代表者 : 笹倉 靖徳
ホヤが細菌から獲得した遺伝子で身を守れるようになったわけ~遺伝子の水平伝搬による生物進化に関する新説の提唱
2016/12/21
筑波大学生命環境系の笹倉靖徳教授の研究グループは、東京大学の中井謙太教授、首都大学東京の西駕秀俊教授、広島大学の山本卓教授、高知大学の藤原滋樹教授の研究グループと共同で、ホヤのセルロース合成酵素が表皮で特異的に発現するようになった進化プロセスについての新説を提唱しました。
ホヤは、セルロースを合成して体を覆い、敵から身を守っています。ホヤのセルロース合成酵素遺伝子は、放線菌と呼ばれるグループの細菌から水平伝搬により獲得されたとされています。しかしながら、他の生物から取り込んだ遺伝子は通常は発現せず、働くことができません。細菌の遺伝子がホヤの祖先に取り込まれた後に発現するようになった仕組みについてはこれまで分かっていませんでした。
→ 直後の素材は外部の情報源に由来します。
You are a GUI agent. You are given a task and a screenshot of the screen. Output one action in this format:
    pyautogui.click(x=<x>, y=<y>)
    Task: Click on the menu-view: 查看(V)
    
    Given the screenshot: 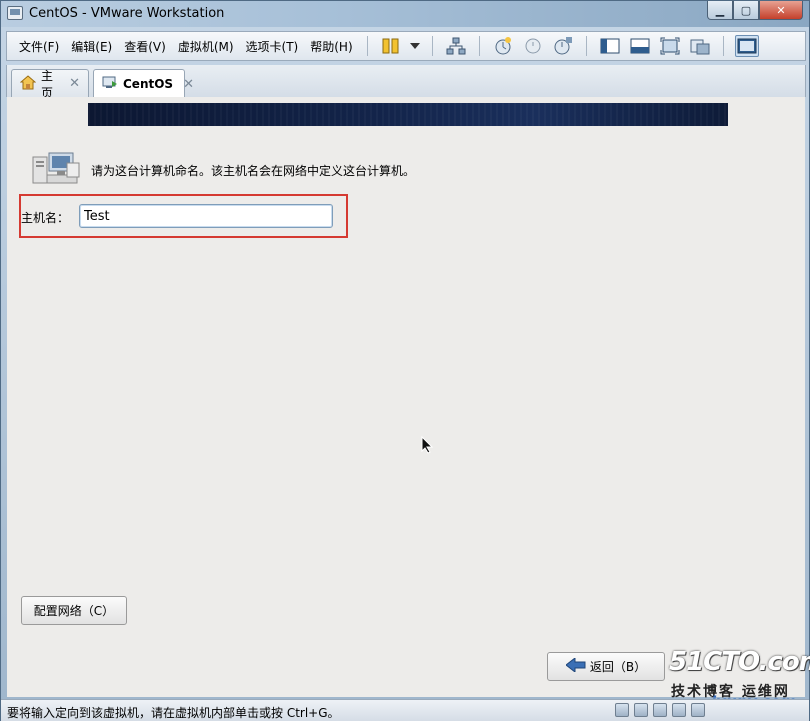 What is the action you would take?
    pyautogui.click(x=145, y=46)
    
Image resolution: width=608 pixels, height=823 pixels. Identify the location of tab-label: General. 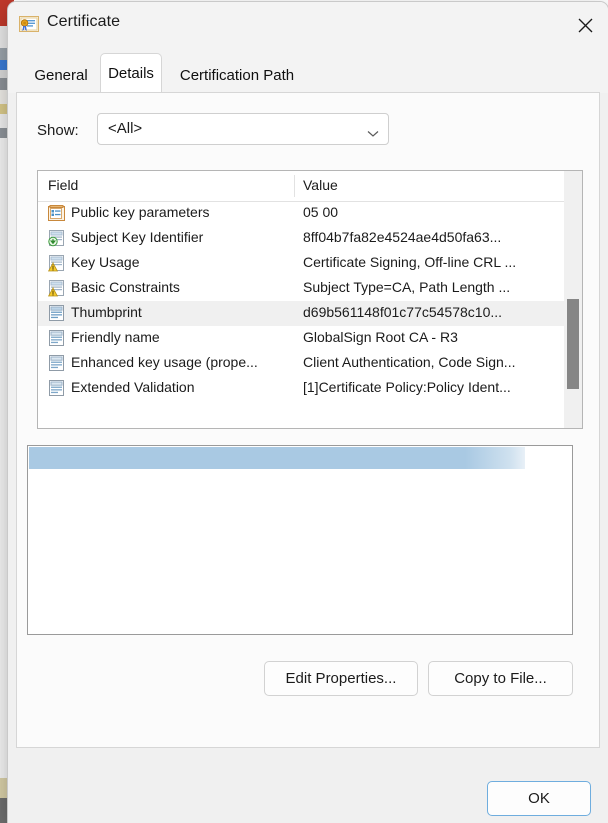
(61, 76).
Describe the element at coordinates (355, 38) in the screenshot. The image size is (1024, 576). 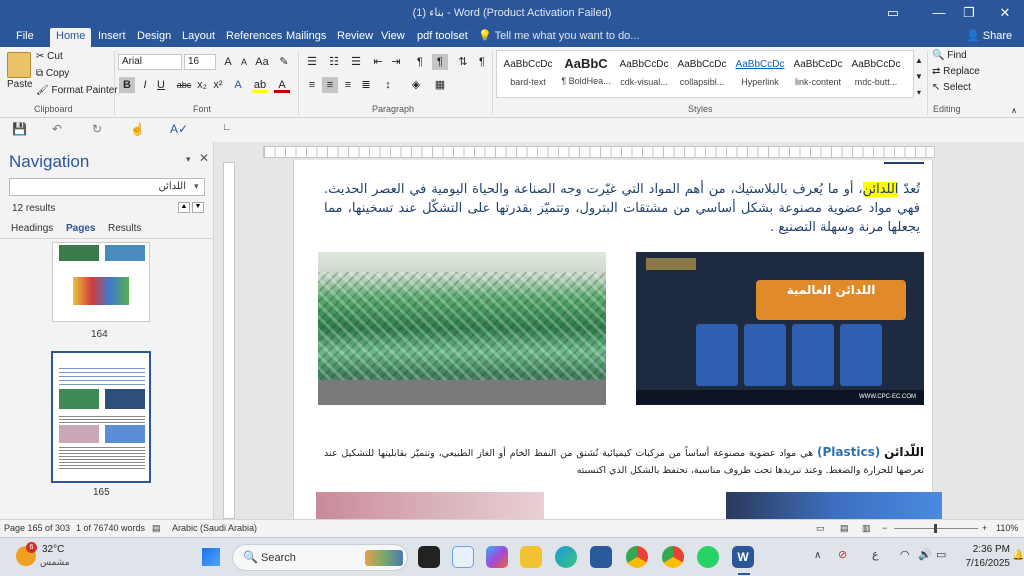
I see `tab-review: Review` at that location.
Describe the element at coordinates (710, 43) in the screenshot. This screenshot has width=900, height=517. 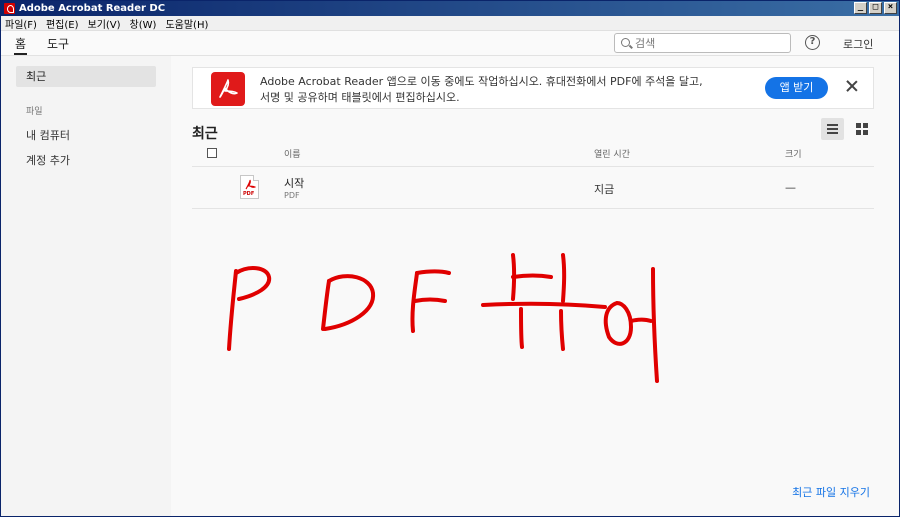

本研究では、現生のホヤの1種カタユウレイボヤにおいて、セルロース合成酵素遺伝子が発現する仕組みを解明しました。セルロース合成酵素遺伝子は表皮で発現します。この表皮での発現が、AP-2という転写因子により制御されていることが分かりました。AP-2は脊椎動物にもある、表皮の形成に重要な転写因子です。またAP-2は、塩基グアニン(G)とシトシン(C)に富んだDNAに結合して遺伝子発現を活性化しますが、放線菌もまた、GCに富んだゲノム配列を持つことが知られています。つまり、セルロース合成酵素遺伝子が放線菌からホヤの祖先に移動したとき、その塩基配列がGCに富んでいたためにAP-2との結合が可能となり、表皮で発現するように進化したと推測されます。